Can you recast these records as a numbered list, one line per item, with the blank lines left out?

# [Information provided]
++++

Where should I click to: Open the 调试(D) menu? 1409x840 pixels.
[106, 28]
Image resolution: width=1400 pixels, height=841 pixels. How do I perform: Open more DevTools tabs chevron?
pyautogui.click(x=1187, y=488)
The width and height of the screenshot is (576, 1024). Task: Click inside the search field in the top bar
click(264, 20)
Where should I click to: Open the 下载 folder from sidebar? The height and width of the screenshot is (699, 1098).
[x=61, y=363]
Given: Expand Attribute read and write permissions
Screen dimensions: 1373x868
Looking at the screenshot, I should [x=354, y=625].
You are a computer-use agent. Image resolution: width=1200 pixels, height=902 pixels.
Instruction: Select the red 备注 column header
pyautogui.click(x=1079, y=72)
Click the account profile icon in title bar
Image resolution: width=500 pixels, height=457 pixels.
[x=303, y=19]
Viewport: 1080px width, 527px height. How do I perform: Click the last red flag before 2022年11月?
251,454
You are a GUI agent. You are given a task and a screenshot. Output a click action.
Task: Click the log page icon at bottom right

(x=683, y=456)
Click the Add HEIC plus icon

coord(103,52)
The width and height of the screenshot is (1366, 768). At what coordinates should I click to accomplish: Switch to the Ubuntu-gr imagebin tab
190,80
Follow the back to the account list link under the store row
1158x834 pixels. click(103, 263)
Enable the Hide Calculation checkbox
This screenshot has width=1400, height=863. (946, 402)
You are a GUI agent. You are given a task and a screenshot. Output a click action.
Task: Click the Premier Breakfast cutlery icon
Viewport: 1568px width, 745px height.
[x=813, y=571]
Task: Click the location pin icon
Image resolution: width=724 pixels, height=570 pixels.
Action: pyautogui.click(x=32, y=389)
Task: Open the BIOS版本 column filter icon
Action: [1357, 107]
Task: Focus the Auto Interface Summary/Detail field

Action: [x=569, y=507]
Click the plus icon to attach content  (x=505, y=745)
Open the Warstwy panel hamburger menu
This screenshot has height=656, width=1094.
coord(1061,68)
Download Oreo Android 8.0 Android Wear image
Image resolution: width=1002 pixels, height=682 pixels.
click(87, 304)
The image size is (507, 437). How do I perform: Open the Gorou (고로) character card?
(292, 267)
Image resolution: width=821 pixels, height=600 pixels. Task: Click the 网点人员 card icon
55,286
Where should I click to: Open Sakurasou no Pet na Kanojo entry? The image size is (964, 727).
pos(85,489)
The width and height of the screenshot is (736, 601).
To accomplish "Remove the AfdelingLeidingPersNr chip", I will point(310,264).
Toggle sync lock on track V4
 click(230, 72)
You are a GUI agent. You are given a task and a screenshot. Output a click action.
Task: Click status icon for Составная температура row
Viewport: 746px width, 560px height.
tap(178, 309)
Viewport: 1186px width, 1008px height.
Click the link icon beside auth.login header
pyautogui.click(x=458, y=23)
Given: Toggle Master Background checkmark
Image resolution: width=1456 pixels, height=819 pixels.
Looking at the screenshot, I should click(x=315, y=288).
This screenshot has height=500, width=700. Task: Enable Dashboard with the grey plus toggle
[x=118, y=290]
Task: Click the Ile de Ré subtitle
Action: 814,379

++++

# [Task response]
1. Where should I click to: Open the 调试(D) menu? 1409x840 pixels.
2. [106, 28]
3. Image resolution: width=1400 pixels, height=841 pixels. How do I perform: Open more DevTools tabs chevron?
4. pyautogui.click(x=1187, y=488)
5. The width and height of the screenshot is (576, 1024). Task: Click inside the search field in the top bar
6. click(264, 20)
7. Where should I click to: Open the 下载 folder from sidebar? The height and width of the screenshot is (699, 1098).
8. [x=61, y=363]
9. Given: Expand Attribute read and write permissions
10. Screen dimensions: 1373x868
11. Looking at the screenshot, I should [x=354, y=625].
12. You are a computer-use agent. Image resolution: width=1200 pixels, height=902 pixels.
13. Instruction: Select the red 备注 column header
14. pyautogui.click(x=1079, y=72)
15. Click the account profile icon in title bar
16. Image resolution: width=500 pixels, height=457 pixels.
17. [x=303, y=19]
18. Viewport: 1080px width, 527px height. How do I perform: Click the last red flag before 2022年11月?
19. 251,454
20. You are a GUI agent. You are given a task and a screenshot. Output a click action.
21. Task: Click the log page icon at bottom right
22. (x=683, y=456)
23. Click the Add HEIC plus icon
24. coord(103,52)
25. The width and height of the screenshot is (1366, 768). At what coordinates should I click to accomplish: Switch to the Ubuntu-gr imagebin tab
26. 190,80
27. Follow the back to the account list link under the store row
28. 1158x834 pixels. click(103, 263)
29. Enable the Hide Calculation checkbox
30. This screenshot has width=1400, height=863. (946, 402)
31. You are a GUI agent. You are given a task and a screenshot. Output a click action.
32. Task: Click the Premier Breakfast cutlery icon
33. Viewport: 1568px width, 745px height.
34. [x=813, y=571]
35. Task: Click the location pin icon
36. Image resolution: width=724 pixels, height=570 pixels.
37. Action: pyautogui.click(x=32, y=389)
38. Task: Open the BIOS版本 column filter icon
39. Action: [1357, 107]
40. Task: Focus the Auto Interface Summary/Detail field
41. Action: [x=569, y=507]
42. Click the plus icon to attach content  (x=505, y=745)
43. Open the Warstwy panel hamburger menu
44. This screenshot has height=656, width=1094.
45. coord(1061,68)
46. Download Oreo Android 8.0 Android Wear image
47. Image resolution: width=1002 pixels, height=682 pixels.
48. click(87, 304)
49. The image size is (507, 437). How do I perform: Open the Gorou (고로) character card?
50. (292, 267)
51. Image resolution: width=821 pixels, height=600 pixels. Task: Click the 网点人员 card icon
52. 55,286
53. Where should I click to: Open Sakurasou no Pet na Kanojo entry? The image size is (964, 727).
54. pos(85,489)
55. The width and height of the screenshot is (736, 601).
56. To accomplish "Remove the AfdelingLeidingPersNr chip", I will point(310,264).
57. Toggle sync lock on track V4
58.  click(230, 72)
59. You are a GUI agent. You are given a task and a screenshot. Output a click action.
60. Task: Click status icon for Составная температура row
61. Viewport: 746px width, 560px height.
62. tap(178, 309)
63. Viewport: 1186px width, 1008px height.
64. Click the link icon beside auth.login header
65. pyautogui.click(x=458, y=23)
66. Given: Toggle Master Background checkmark
67. Image resolution: width=1456 pixels, height=819 pixels.
68. Looking at the screenshot, I should click(x=315, y=288).
69. This screenshot has height=500, width=700. Task: Enable Dashboard with the grey plus toggle
70. [x=118, y=290]
71. Task: Click the Ile de Ré subtitle
72. Action: 814,379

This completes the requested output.